Photo courtesy Yvette Penman.Ten-year-old Amy Penman sells her first bracelet to raise money for Darfuri people to her 90-year-old great-grandmother.
Most 10-year-old girls anticipate the ritual of weekend sleepovers with their best friends, the pandemonium of a new High School Musical movie or the debut of a new Webkinz such as the charming Yorkie Cheerleader.
But Amy Penman is not like most 10-year-old girls.
With the two weeks of freedom that Christmas break awards all students, Amy, who lives in Cochrane, chose to do something to help the refugee children and families in Darfur, Sudan.
“I was thinking that they should get a chance to have a better life than what they are having right now,” Amy said.
“If Canada was in that country then things would be totally different.”
For the last 20 years Sudan has been rocked by civil war and the Darfuri people have been living in a state of genocide of their own people. Ninety per cent of Darfuri people now live in internally displaced camps scattered across Sudan, their villages destroyed, entire families wiped out.
Three hundred thousand have been killed and the number continues to climb.
Amy heard her aunt, Yvette Penman, talking at her school just before Christmas about Darfur and decided she could do something for the people whose sole focus for years has just been survival.She made bracelets, 27 beaded trinkets, each with their own design and colourful array of shiny jewels.
“I had different coloured beads, some of them were in different patterns. We sold them for $10,” Amy said.
Working with Yvette, Amy raised $270 over Christmas break and has now decided that the proceeds should go to the Darfur Dream Team, an organization that focuses on ensuring education and building schools for Darfuri refugees living in the African nation of Chad.
Darfur Dream Team works in affiliation with organizations such as Enough, Education Partnership for Children of Conflict, Facing History and Ourselves, I-ACT, ninemillion.org, STAND, and Takepart.
Barbara Butt, executive director of the Darfurian Congress Council of Canada, said she was surprised when she received an email from Yvette stating the amount of money that Amy had raised.
“It brought a tear to my eye … I was absolutely impressed, dumbfounded in gratitude,” Butt said.
The timing couldn’t have been better either as Butt recounts how on that specific day, the frustrations of trying to bring awareness to a poignant but often forgotten cause were weighing on her.
“That day when that came, I felt like thank goodness there is someone out there that feels the same as I do.
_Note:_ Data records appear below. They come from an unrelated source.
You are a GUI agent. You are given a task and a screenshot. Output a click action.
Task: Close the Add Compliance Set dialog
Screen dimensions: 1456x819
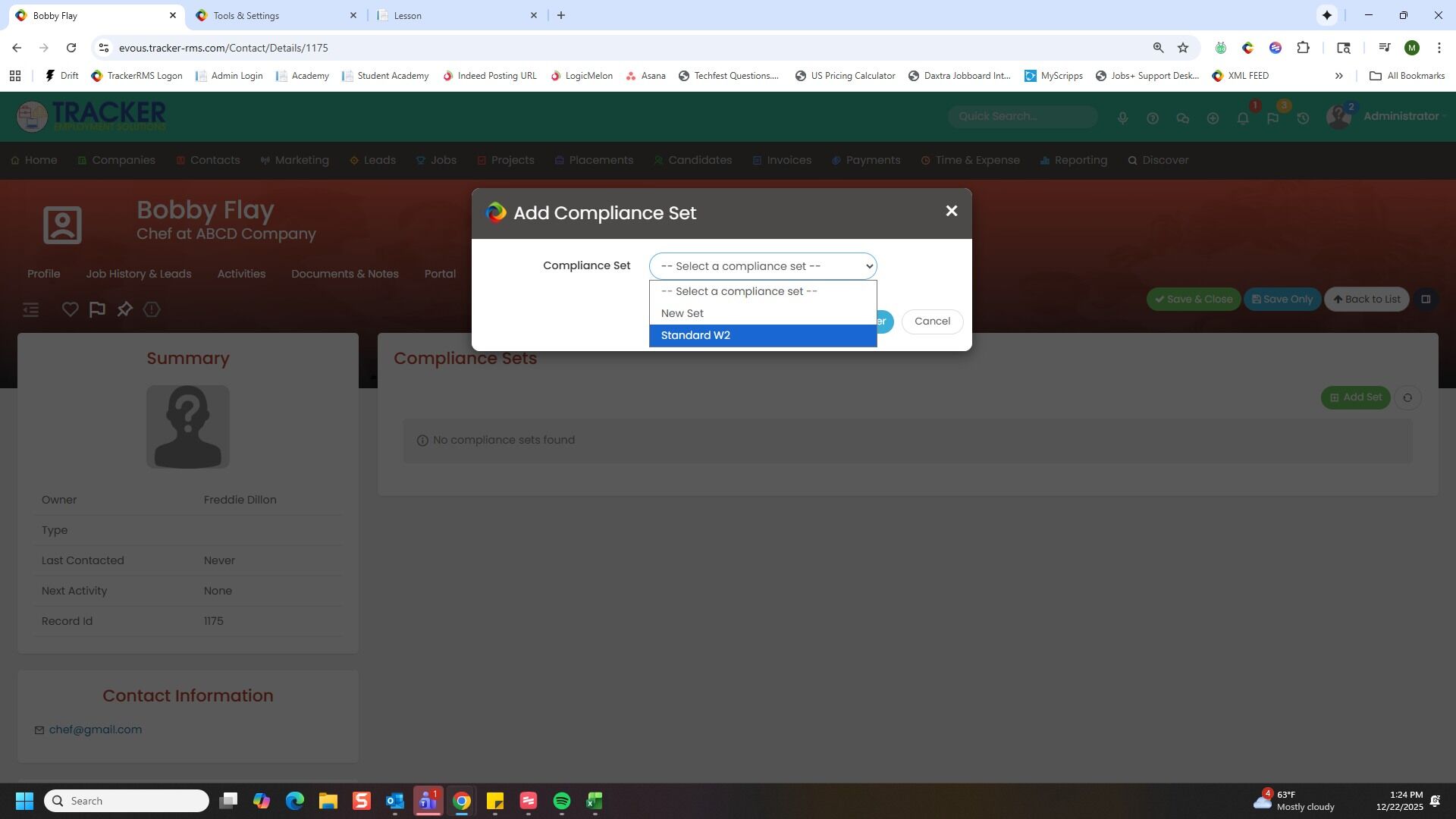[951, 211]
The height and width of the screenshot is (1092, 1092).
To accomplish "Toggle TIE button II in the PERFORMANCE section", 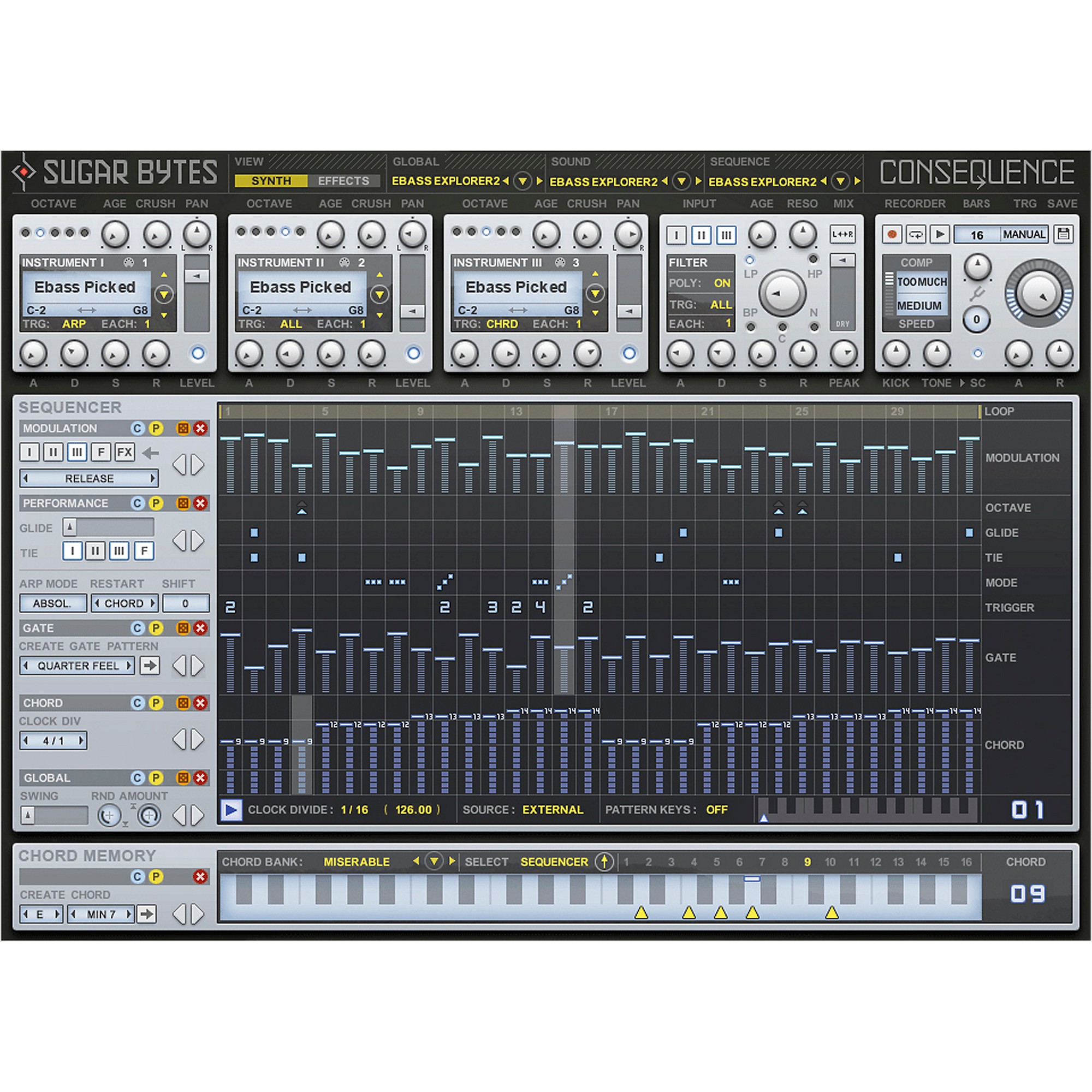I will click(95, 551).
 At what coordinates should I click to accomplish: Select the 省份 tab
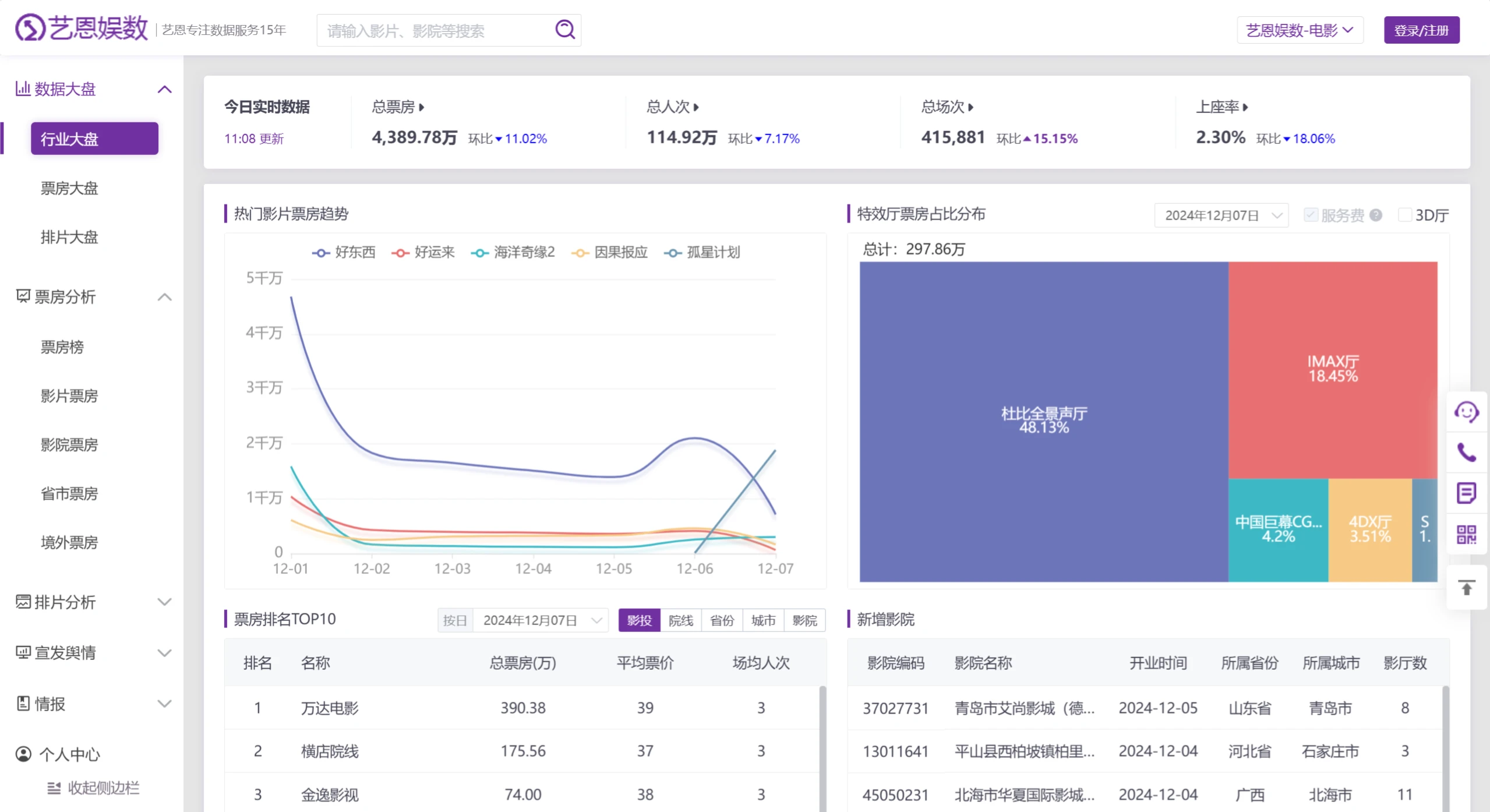pyautogui.click(x=721, y=620)
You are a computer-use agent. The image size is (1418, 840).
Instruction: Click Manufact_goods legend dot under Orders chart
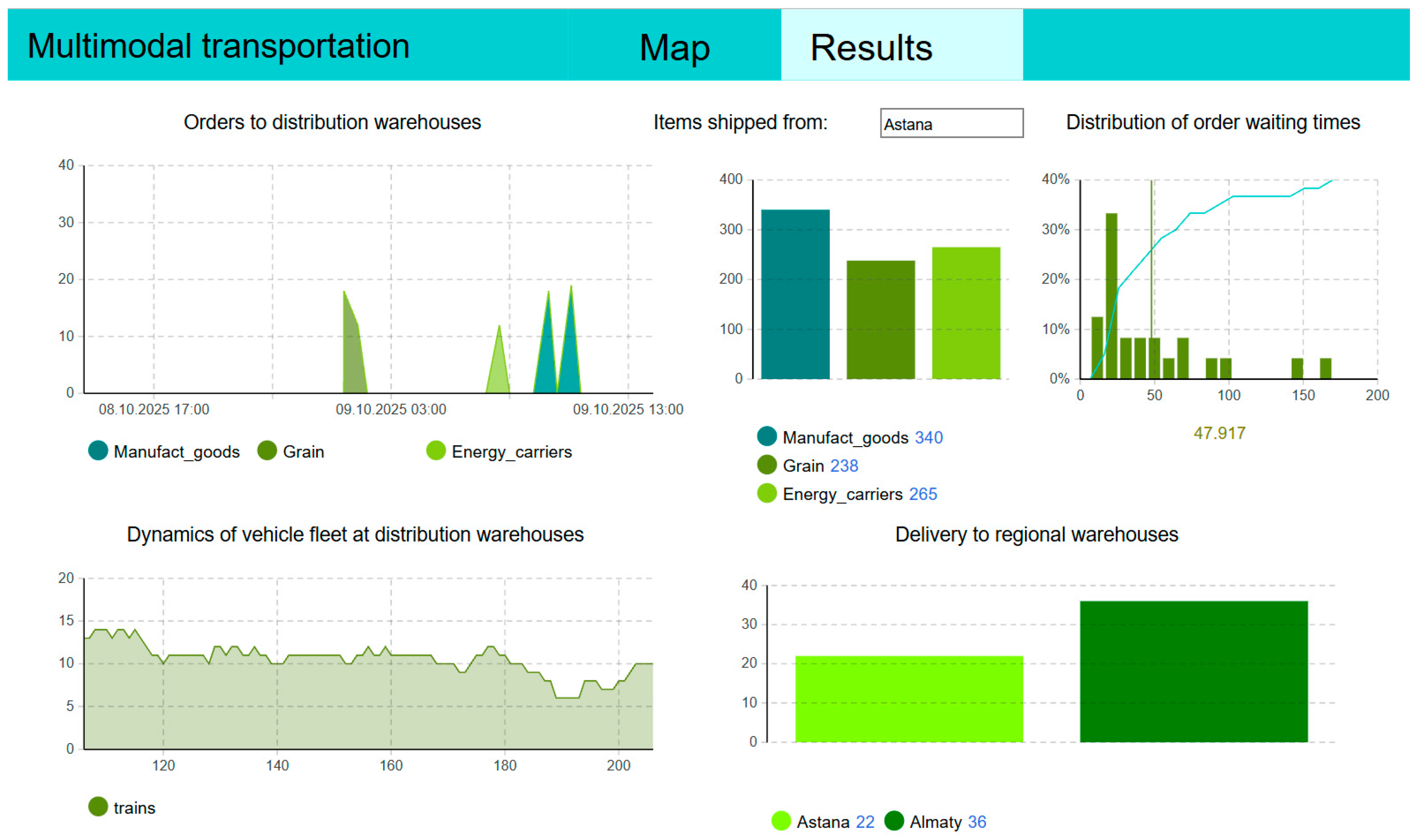98,451
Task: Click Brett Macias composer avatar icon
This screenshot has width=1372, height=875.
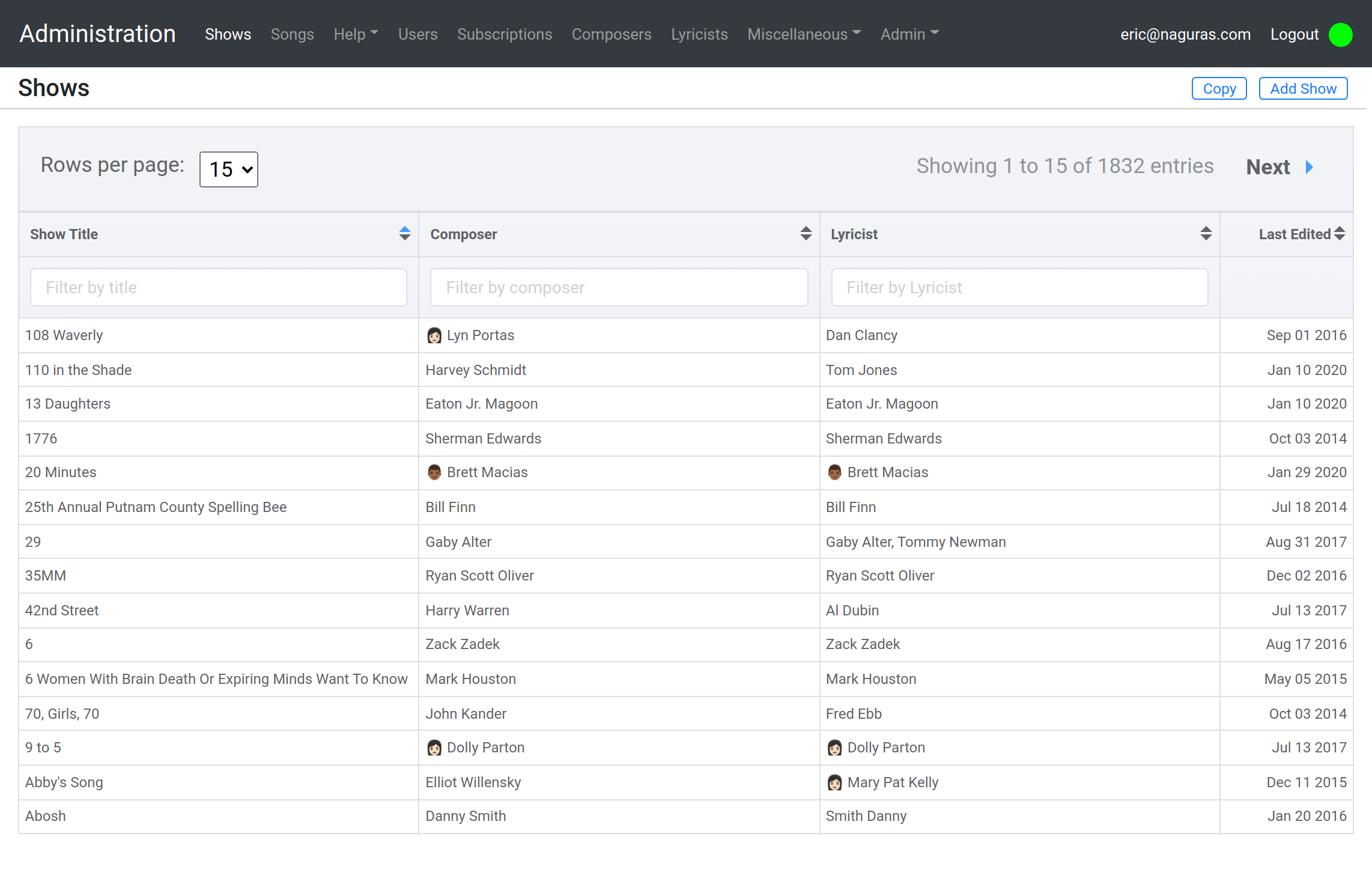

For Amy and for the children I’ll keep going,” Butt said.
In Canada $270 might buy groceries for a family for two weeks, but in Darfur $100 can support up to five families a month, Butt said.
She said that she admires Amy, a girl who at such a young age chose to do something and just decided to start it herself.
“It’s not what you do, but that you do it,” Butt said. “Trust that it will help.”
“How wonderful that it takes a child to unite the world and to understand that we’re all working at this together.”
Amy’s efforts resulted in a group of admirers that extended beyond Butt, including her school friends, her family and Amy’s first customer, her 90-year-old great-grandmother Doris Large.
“We were making them, and had them all set out. She purchased one and was wearing it and was very excited,” Amy said.
Amy says she will probably start a new project sometime next year but this time focus on something other than bracelets.
When asked the question of what she would tell the children and families in Darfur, Amy responded by saying, “I hope your life will be just as well as mine someday.”